Exercise is beneficial for lowering uric acid and losing weight; the key is to "exercise smartly." Here are some joint-friendly "gentle exercises" we recommend:
- Swimming, water walking: This is definitely the top choice! The buoyancy of water minimizes stress on the joints while providing a full-body workout. It's practically tailor-made for us.
- Cycling: Whether on a spin bike or outdoor cycling, both involve sitting, so the joints aren't weight-bearing, and they're good for cardiovascular health.

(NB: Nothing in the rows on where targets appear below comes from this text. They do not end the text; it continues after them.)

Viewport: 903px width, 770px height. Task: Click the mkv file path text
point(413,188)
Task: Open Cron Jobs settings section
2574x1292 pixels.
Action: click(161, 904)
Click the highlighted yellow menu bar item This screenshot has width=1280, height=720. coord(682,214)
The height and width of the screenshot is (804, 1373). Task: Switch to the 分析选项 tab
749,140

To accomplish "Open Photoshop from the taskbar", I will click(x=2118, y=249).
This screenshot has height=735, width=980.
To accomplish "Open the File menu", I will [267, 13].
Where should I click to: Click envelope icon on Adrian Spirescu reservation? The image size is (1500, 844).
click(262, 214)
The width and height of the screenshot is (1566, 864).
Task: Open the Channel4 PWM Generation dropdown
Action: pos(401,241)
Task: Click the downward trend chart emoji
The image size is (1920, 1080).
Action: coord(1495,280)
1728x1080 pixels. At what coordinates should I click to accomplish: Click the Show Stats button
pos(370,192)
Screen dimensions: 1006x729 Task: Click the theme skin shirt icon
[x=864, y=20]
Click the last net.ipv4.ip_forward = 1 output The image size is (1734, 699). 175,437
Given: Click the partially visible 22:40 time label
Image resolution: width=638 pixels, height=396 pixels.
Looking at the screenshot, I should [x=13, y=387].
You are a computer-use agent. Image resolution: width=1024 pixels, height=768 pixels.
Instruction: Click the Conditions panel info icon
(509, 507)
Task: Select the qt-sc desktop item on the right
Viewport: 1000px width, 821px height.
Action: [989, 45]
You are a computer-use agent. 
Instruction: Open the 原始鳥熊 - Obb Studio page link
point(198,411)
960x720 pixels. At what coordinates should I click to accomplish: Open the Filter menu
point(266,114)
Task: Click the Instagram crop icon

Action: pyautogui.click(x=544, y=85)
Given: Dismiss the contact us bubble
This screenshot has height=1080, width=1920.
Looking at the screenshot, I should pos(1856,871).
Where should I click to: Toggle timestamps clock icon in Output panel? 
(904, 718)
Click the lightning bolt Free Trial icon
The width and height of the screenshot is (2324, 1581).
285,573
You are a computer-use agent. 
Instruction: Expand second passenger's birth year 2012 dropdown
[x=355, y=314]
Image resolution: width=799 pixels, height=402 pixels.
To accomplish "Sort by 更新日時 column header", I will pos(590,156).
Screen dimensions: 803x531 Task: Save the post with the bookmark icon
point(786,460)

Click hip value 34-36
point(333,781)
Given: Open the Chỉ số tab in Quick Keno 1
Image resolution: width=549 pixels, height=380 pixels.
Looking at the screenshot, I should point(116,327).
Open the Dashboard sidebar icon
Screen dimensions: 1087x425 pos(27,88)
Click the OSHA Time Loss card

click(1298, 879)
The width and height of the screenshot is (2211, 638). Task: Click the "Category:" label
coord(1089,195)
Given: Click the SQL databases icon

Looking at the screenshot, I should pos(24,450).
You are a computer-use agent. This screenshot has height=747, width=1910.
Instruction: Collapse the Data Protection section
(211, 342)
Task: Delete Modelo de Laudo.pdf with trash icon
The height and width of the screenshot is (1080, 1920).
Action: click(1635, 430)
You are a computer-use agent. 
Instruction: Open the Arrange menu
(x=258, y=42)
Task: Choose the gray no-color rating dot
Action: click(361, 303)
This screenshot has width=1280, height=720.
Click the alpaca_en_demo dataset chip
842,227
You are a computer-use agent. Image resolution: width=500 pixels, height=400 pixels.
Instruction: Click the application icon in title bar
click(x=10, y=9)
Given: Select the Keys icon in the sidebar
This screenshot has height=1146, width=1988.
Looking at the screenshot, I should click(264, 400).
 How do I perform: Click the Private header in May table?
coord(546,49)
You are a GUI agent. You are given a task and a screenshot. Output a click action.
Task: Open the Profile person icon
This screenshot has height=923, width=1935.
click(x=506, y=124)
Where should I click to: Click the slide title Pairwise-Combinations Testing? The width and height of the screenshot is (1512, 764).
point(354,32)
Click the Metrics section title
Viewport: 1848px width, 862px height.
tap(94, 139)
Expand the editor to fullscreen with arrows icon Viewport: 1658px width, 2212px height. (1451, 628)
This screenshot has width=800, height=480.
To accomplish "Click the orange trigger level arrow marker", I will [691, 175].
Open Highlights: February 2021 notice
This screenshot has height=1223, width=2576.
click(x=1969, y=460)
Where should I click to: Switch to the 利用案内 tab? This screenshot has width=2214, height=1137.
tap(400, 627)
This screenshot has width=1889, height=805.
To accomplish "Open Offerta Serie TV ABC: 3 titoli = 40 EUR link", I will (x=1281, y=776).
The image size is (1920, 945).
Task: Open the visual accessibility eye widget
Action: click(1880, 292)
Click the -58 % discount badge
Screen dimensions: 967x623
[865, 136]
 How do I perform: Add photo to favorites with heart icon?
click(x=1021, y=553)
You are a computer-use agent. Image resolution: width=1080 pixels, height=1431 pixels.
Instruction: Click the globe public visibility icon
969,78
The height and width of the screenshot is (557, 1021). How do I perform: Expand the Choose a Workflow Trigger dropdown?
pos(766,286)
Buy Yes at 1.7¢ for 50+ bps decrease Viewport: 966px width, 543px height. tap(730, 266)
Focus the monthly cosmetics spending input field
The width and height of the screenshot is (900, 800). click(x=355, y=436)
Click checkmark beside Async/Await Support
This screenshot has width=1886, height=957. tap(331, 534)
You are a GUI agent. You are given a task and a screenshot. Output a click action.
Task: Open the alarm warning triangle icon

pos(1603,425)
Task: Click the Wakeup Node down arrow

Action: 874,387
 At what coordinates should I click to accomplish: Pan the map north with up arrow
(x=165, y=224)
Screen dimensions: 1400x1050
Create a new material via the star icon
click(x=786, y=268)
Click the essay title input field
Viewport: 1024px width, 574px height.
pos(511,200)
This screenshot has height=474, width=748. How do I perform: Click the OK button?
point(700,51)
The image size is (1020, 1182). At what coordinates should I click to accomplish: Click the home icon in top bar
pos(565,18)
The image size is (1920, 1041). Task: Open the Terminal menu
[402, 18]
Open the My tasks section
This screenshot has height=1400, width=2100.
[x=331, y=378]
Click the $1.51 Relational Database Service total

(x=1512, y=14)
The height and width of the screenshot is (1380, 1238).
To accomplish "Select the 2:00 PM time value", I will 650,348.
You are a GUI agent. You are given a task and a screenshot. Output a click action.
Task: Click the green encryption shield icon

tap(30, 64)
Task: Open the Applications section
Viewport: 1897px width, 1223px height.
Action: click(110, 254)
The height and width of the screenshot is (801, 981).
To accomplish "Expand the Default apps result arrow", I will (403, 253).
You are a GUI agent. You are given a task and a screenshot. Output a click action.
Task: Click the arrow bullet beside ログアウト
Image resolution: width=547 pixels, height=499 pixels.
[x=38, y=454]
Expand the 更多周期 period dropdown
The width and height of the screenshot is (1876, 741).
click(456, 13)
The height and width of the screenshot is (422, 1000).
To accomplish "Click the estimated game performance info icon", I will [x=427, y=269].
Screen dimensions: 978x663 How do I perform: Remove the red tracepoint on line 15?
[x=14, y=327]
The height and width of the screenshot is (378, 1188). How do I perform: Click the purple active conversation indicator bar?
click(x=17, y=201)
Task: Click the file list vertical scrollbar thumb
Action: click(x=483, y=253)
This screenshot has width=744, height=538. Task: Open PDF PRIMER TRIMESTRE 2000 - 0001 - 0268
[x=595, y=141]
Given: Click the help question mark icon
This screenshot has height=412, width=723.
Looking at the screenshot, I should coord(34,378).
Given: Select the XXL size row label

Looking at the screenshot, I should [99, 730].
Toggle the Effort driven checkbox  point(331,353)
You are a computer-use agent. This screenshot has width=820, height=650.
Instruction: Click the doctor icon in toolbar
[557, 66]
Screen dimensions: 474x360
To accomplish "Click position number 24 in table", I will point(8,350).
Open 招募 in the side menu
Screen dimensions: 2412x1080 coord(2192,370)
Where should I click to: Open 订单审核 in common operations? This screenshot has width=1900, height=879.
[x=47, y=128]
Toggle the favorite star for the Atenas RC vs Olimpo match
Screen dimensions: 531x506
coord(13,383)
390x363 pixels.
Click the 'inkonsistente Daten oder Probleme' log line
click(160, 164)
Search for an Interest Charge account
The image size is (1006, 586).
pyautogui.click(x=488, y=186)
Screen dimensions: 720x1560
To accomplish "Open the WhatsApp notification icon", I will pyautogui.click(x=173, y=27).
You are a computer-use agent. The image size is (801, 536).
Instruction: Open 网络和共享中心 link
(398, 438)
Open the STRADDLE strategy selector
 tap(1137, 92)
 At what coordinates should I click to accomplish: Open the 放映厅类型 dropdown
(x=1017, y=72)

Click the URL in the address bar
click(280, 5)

- Brisk walking or slow walking: The simplest and most effective aerobic exercise. Wear well-cushioned shoes and persist for at least half an hour daily. It's low impact on the body, but offers many benefits.
- Yoga, Tai Chi: These slow-paced exercises can increase joint flexibility and body balance, and are very safe.
Finally, a few crucial reminders:
- During an acute attack, absolutely no exercise! At this time, the joint is inflamed; the priority is rest, ice, and medication to let it calm down.
- Drink plenty of water during and after exercise! Drink plain water or soda water, not sugary drinks. Excessive sweating concentrates the blood, and a high uric acid concentration can easily trigger problems.
- If you feel any discomfort in your joints, stop immediately. Don't push through the pain. Your body's signals are the most accurate.
In summary, our goal is to "exercise consistently, but never take risks." Choose the right methods, get moving, and it will definitely be more beneficial than harmful for gout control.